▶ _WHAT IS BEING ASKED_:
Rewrite the records below with each "dropdown" changed to "drop-down list" and nothing else altered.

▶ _RECORDS FOR THIS TASK_:
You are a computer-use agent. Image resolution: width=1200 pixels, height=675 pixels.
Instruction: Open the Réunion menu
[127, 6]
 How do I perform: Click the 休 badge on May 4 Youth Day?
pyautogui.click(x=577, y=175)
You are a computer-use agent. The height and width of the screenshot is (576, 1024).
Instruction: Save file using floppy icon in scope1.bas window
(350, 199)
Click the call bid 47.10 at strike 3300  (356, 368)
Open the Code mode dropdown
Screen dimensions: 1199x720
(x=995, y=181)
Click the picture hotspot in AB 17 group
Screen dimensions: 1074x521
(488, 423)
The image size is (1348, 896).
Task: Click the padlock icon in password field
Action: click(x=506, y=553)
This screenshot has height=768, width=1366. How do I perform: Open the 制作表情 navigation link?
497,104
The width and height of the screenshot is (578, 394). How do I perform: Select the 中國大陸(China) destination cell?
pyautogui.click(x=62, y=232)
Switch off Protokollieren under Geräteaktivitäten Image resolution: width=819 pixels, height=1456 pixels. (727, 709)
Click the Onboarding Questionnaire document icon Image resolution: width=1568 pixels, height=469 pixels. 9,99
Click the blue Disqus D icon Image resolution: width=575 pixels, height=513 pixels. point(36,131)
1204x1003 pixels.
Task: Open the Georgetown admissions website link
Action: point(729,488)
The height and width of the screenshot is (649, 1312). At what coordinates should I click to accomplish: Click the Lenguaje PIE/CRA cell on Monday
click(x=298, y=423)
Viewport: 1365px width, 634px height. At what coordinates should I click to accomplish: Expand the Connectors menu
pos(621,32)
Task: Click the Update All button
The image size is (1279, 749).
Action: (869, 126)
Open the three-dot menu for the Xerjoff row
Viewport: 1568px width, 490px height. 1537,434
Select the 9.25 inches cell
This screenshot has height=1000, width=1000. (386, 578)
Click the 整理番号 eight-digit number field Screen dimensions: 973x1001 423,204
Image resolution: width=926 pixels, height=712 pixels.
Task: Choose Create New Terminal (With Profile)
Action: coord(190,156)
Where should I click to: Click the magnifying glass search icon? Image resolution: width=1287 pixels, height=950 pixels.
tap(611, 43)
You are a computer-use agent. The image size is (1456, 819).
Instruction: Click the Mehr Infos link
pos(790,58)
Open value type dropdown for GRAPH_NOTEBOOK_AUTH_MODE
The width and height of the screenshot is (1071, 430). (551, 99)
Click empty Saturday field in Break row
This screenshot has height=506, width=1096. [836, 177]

▶ _REPLY TO THE EXERCISE_:
You are a computer-use agent. Image resolution: width=1200 pixels, height=675 pixels.
Instruction: Open the Réunion menu
[127, 6]
 How do I perform: Click the 休 badge on May 4 Youth Day?
pyautogui.click(x=577, y=175)
You are a computer-use agent. The height and width of the screenshot is (576, 1024).
Instruction: Save file using floppy icon in scope1.bas window
(350, 199)
Click the call bid 47.10 at strike 3300  (356, 368)
Open the Code mode drop-down list
Screen dimensions: 1199x720
(x=995, y=181)
Click the picture hotspot in AB 17 group
Screen dimensions: 1074x521
(488, 423)
The image size is (1348, 896).
Task: Click the padlock icon in password field
Action: click(x=506, y=553)
This screenshot has height=768, width=1366. How do I perform: Open the 制作表情 navigation link?
497,104
The width and height of the screenshot is (578, 394). How do I perform: Select the 中國大陸(China) destination cell?
pyautogui.click(x=62, y=232)
Switch off Protokollieren under Geräteaktivitäten Image resolution: width=819 pixels, height=1456 pixels. (727, 709)
Click the Onboarding Questionnaire document icon Image resolution: width=1568 pixels, height=469 pixels. 9,99
Click the blue Disqus D icon Image resolution: width=575 pixels, height=513 pixels. point(36,131)
1204x1003 pixels.
Task: Open the Georgetown admissions website link
Action: point(729,488)
The height and width of the screenshot is (649, 1312). At what coordinates should I click to accomplish: Click the Lenguaje PIE/CRA cell on Monday
click(x=298, y=423)
Viewport: 1365px width, 634px height. At what coordinates should I click to accomplish: Expand the Connectors menu
pos(621,32)
Task: Click the Update All button
The image size is (1279, 749).
Action: (869, 126)
Open the three-dot menu for the Xerjoff row
Viewport: 1568px width, 490px height. 1537,434
Select the 9.25 inches cell
This screenshot has height=1000, width=1000. (386, 578)
Click the 整理番号 eight-digit number field Screen dimensions: 973x1001 423,204
Image resolution: width=926 pixels, height=712 pixels.
Task: Choose Create New Terminal (With Profile)
Action: coord(190,156)
Where should I click to: Click the magnifying glass search icon? Image resolution: width=1287 pixels, height=950 pixels.
tap(611, 43)
You are a computer-use agent. The image size is (1456, 819).
Instruction: Click the Mehr Infos link
pos(790,58)
Open value type drop-down list for GRAPH_NOTEBOOK_AUTH_MODE
The width and height of the screenshot is (1071, 430). (551, 99)
Click empty Saturday field in Break row
This screenshot has height=506, width=1096. [836, 177]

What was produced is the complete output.